PROBLEM TO WORK ON.
In the records that follow, find each line with the word "agent" and copy it.

EXTRACTED INFORMATION.
+ + + +

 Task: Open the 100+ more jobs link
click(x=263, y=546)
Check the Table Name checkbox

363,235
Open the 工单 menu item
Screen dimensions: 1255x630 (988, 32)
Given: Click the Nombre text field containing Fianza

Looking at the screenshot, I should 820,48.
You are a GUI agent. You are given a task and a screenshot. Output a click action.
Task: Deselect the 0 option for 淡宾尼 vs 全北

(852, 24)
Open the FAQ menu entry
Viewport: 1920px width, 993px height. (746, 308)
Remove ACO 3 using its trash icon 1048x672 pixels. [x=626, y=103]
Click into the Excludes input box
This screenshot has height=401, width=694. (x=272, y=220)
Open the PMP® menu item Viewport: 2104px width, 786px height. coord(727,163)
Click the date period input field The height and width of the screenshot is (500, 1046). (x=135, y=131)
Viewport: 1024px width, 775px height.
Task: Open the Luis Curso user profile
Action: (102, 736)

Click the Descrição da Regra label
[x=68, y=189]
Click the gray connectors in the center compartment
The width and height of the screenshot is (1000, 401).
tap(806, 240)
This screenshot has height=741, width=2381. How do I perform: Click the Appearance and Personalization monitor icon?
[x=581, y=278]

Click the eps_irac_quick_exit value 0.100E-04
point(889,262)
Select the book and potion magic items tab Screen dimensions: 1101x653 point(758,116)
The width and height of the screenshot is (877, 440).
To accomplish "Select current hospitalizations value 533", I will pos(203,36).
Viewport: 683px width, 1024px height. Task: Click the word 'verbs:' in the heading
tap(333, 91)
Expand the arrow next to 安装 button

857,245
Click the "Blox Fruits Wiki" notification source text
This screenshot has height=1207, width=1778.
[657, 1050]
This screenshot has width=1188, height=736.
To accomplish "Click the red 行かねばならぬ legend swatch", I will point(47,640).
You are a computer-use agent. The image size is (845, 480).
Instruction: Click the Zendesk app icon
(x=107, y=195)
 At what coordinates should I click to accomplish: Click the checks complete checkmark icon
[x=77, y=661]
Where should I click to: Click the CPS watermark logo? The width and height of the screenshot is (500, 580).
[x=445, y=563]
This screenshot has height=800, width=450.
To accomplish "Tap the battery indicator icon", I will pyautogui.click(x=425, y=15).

+ + + +

WRITTEN RESPONSE.
You are a GUI agent. You are given a task and a screenshot. Output a click action.
You are a computer-use agent. The image size is (845, 480).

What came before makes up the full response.